楠本孝美(くすもと・たかみ/1985年生まれ・長野県)は、近年、転写や型取りなどによる「うつす」をプロセスに持った作品制作に取り組んでいます。しかし、その「うつす」行為は完璧なコピーを目指されたものではなく、むしろ楠本自身によって「うつせない」が生じるように仕向けられているともいえます。
たとえば楠本はガラスの上にインクでイメージを描き、そこにシリコンを流し込み、固めることでイメージを転写します。しかし、インクの濃淡や偶然によりインクは完全に転写されず、シリコン上にはうつし取られたインクと共に、うつし取れなかったインクの厚み(凸)に相対した凹みが生じます。ここではシリコンにインクという「物質」が移動する「うつす」と、インクという物質の「存在」を「うつす」ことが同時に起きているといえ、楠本が描いた(選択した)イメージは、意図と偶然、インクとシリコンの凹みなど、意味や在り方においてズレやブレといった「うつしまちがい(エラー)」を含んだ「何か」として転写されています。

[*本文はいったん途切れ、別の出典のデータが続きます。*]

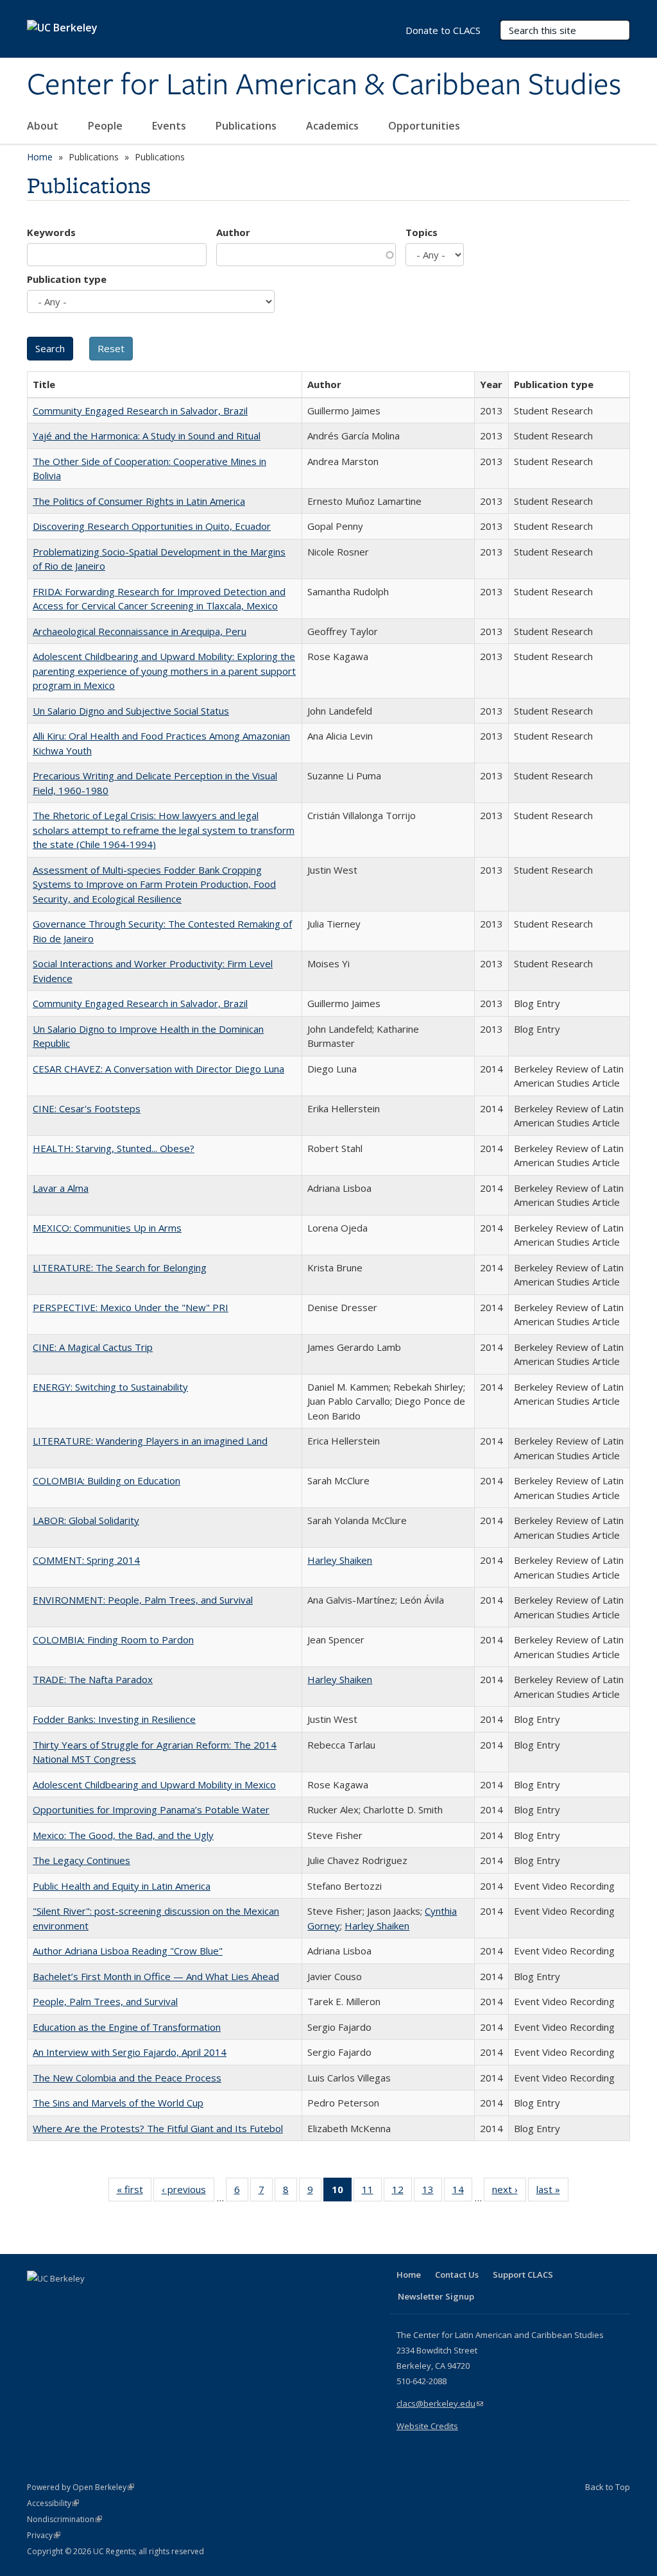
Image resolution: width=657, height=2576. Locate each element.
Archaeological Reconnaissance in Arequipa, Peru (139, 631)
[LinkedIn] (63, 2300)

楠本はこうした作品制作にあたって『未知を取りこぼさないために』という言葉を使います。
私たちは常に「未知」と出会っているといえます。しかし、その「未知」は過去の経験や知識、形式や文法といった類型などから想像することで、瞬く間に「概知」として認識し、それに準じた最適な見方を当て嵌めます。また、この「未知から既知」へのタイムラグがあまりに瞬間的であるため、私たちは目の前の「未知」を自覚することは少なく、また、その認識や見方は一度獲得すると、およそ不可逆的に固定化されてしまいます。いわばこれは、記憶や経験のなかにある実体のともなわない認識の雛形を「オリジナル」として、そこに目の前の未知を当て嵌める、つまり未知をオリジナルのコピーにしてしまうことであり、ここで私たちは雛形に沿わない「未知」を取りこぼしてしまっているといえるのではないでしょうか。
楠本は作品によって『私たちの「見る」が、それがそれであると認識する前の状態に戻れること、あるいは少しでも未知に接する状態を留めること』を目指しているといえます。そして、そのことで私たちの「未知から既知」への認識が、何によって・どのように「つくられていくのか」を観察しようとしているといえます。これは、いわば「伝言ゲームの伝えまちがい」の経緯を観察することに似て、オリジナルが様々な人(媒体)を経て伝達(コピー)される過程で、それぞれの思い込みなどによる些細なエラーがどのように混入し、どのように帰結するのかを見ることで、私たちの認識がどのような因子や流れを持っているのかを知る手立てであるといえます。
本展において、こうした作品の発展として、シリコンではなくコンクリートを用いた作品およそ10点を発表する楠本は、ここに「イメージと物質を同時に眺めることができる状態」をつくりだすことで、より多様なエラーが起こる状態を作品の鑑賞につくりだそうと試みます。